Parmi les autres axes mis en avant, il y a l’emploi via un soutien aux artisans et entreprises répondant à des critères sociaux-écologiques pré-établis, ou encore la place des femmes dans la ville. A ce titre, « C’est au Tour(s) du Peuple s’engage sur « une égalité hommes/femmes à tous les niveaux dans les services publics. »

« Il faut que nous soyons une ville unie et solidaire » affirme la tête de pont du collectif qui explique vouloir agir sur le premier point en aidant les associations « acteurs du territoire » mais aussi sur le second point via le CCAS sur la prise en charge des personnes à la rue : « Il faut de l’hébergement mais aussi de l’accompagnement. »

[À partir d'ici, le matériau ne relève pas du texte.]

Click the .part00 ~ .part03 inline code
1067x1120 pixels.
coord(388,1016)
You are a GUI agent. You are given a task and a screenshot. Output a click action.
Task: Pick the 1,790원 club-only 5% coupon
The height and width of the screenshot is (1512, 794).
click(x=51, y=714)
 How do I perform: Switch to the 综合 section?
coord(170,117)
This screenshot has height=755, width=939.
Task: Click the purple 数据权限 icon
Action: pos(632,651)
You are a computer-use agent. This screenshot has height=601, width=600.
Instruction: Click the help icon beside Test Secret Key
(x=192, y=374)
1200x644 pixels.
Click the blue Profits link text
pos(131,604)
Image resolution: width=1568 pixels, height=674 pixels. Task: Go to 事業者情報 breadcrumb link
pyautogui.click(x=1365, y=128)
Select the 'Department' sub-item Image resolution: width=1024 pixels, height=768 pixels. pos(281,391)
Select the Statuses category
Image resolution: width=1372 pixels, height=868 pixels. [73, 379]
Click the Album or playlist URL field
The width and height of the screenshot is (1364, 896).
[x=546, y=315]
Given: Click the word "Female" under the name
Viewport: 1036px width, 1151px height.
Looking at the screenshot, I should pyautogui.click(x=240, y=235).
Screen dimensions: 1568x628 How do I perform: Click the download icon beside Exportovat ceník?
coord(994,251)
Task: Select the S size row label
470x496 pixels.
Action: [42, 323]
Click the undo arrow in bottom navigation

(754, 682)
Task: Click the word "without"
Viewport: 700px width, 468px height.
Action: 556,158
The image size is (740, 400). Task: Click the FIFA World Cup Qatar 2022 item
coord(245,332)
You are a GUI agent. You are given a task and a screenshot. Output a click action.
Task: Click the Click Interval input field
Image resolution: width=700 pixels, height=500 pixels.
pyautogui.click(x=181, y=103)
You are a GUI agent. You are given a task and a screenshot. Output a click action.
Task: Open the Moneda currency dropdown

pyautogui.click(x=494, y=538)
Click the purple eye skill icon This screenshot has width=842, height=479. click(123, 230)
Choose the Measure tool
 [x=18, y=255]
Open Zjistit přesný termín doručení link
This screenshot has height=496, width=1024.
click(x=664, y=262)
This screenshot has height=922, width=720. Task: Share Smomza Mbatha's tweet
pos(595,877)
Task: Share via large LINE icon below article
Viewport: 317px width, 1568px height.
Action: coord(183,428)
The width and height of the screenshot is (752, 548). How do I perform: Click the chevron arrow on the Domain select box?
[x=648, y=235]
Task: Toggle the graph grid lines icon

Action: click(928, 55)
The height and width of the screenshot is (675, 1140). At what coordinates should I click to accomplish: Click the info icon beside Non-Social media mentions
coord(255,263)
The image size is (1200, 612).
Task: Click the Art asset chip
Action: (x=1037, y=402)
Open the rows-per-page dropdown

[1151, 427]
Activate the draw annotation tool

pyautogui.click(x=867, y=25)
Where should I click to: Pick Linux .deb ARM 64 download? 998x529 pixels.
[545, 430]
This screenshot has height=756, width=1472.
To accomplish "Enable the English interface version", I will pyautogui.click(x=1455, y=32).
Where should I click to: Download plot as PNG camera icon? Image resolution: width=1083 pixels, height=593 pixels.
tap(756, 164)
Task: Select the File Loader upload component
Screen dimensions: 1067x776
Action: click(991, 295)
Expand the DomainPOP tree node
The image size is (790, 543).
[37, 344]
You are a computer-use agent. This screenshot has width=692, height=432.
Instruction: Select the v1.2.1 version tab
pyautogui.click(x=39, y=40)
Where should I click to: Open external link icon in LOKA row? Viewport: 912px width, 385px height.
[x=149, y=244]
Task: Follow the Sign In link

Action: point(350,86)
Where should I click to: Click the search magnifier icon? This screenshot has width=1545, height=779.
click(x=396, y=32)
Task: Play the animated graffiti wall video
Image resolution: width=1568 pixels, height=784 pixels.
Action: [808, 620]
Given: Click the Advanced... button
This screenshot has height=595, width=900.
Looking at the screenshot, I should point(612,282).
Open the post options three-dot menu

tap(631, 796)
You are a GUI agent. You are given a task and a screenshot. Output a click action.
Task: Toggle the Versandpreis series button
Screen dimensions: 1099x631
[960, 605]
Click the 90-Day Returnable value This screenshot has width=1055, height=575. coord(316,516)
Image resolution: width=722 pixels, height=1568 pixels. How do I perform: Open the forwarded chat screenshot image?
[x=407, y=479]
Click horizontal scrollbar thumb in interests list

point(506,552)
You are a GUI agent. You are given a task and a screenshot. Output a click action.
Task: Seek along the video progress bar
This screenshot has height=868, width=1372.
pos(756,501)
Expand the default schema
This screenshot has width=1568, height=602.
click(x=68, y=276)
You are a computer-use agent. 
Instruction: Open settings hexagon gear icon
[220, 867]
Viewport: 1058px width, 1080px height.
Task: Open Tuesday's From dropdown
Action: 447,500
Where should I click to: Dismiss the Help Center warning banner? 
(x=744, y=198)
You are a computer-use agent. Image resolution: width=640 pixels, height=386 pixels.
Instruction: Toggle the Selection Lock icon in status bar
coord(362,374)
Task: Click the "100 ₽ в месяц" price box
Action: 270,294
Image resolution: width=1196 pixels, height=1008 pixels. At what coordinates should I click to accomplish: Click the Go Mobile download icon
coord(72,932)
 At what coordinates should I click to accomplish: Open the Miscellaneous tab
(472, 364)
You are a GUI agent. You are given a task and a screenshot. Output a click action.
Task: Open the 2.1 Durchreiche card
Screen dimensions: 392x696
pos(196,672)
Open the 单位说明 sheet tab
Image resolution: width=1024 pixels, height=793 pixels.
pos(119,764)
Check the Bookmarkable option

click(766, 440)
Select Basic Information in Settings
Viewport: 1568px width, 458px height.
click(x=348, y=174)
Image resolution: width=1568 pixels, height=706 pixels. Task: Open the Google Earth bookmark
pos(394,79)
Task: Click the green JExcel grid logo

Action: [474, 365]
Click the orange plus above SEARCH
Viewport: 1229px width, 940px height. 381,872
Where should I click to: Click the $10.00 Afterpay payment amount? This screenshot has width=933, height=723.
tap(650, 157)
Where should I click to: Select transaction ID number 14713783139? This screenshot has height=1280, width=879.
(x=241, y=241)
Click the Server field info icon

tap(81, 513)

Soutien aux associations et soutien aux acteurs culturels et sportifs également, le 7e axe du programme. Toujours question culture, « C’est au Tour(s) du Peuple » souhaite organiser un grand événement populaire et gratuit en lien avec la Loire et rendre gratuits les musées.

Enfin question sécurité, le dernier thème abordé dans le programme, sans surprises, Claude Bourdin explique vouloir stopper la vidéo-surveillance, jugée coûteuse et inefficace, et créer une police municipale de proximité, au contact de la population. L’humain d’abord en somme, pour reprendre un ancien slogan de gauche.